The findings of the study have policy implications for reforming traditional Medicare. They suggest that new payment models that create financial incentives for care coordination and management of care transitions might be more effective than traditional approaches such as reimbursement rate cuts. Without financial incentives, providers are unlikely to change behavior. In addition, the change in financial incentives needs to be combined with expanded authority for providers to be able to use the same tools used by MA plans to manage post-acute care.
Bundled payments incentivize providers to steer patients to more appropriate and less intensive facilities for post-acute care by allowing providers to share in the savings if the costs of care are lowered without harming quality—which this study shows to be feasible. Some bundled payment proposals also bake in a small payment cut below the existing full cost of an episode of care in order to guarantee federal savings.

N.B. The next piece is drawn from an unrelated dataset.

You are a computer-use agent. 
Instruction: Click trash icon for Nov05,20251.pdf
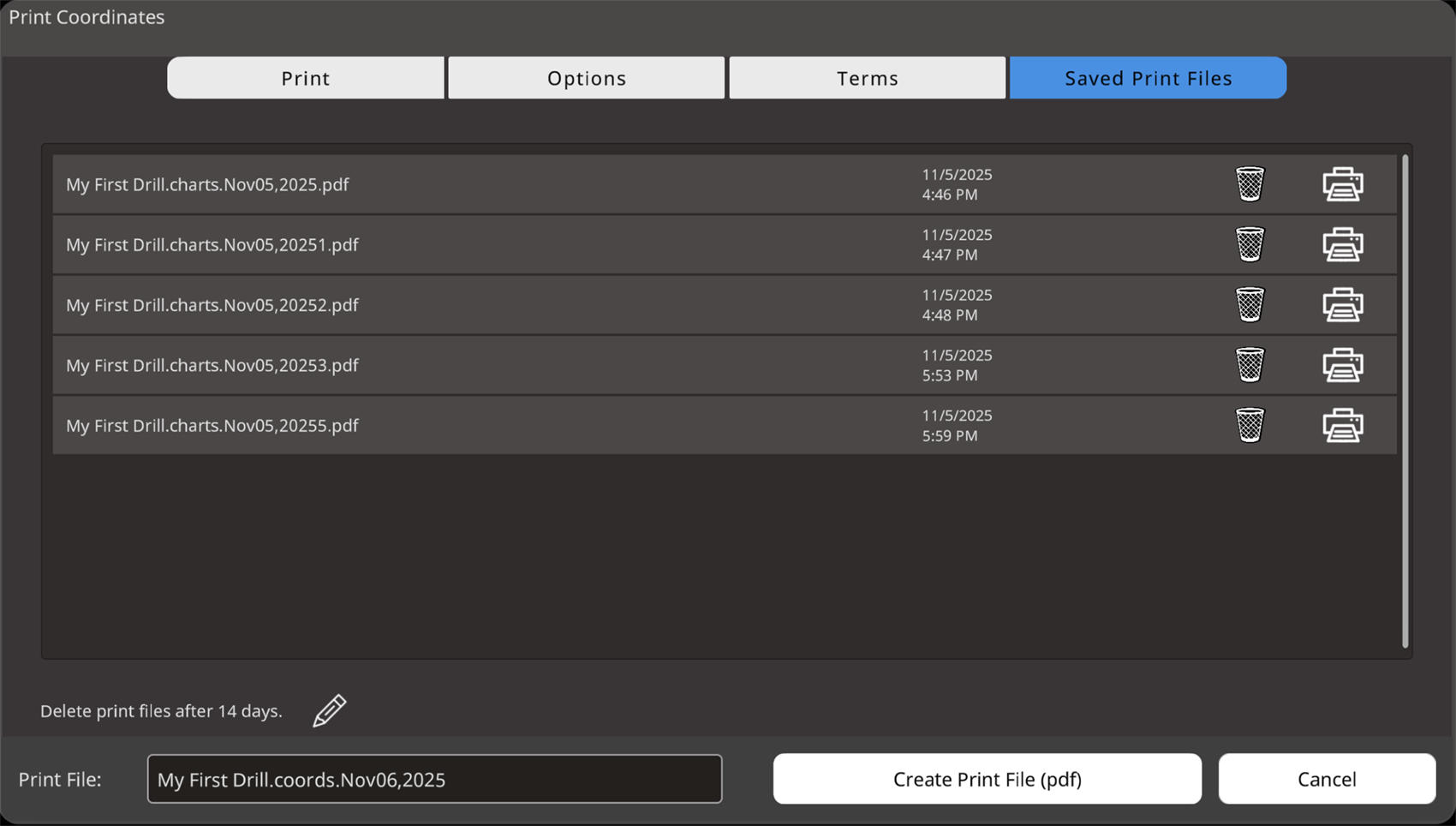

In turn, using bundled payments can help lower federal costs (and to a degree, beneficiary premiums because they are set as a percentage of Medicare Part B costs), and bring traditional Medicare costs down closer to those of MA plans.
Other alternative payment models, such as Accountable Care Organizations, can also provide similar incentives within traditional Medicare to save money by using more efficient settings for post-acute care. Such models provide a group of providers a single payment per member per month for the total spectrum of covered care, allowing the group to share in savings if they can lower beneficiary costs without harming quality. ACOs, therefore, have similar incentives as MA plans to lower the costs of acute and post-acute care; opportunities for savings might be particularly large for post-acute care.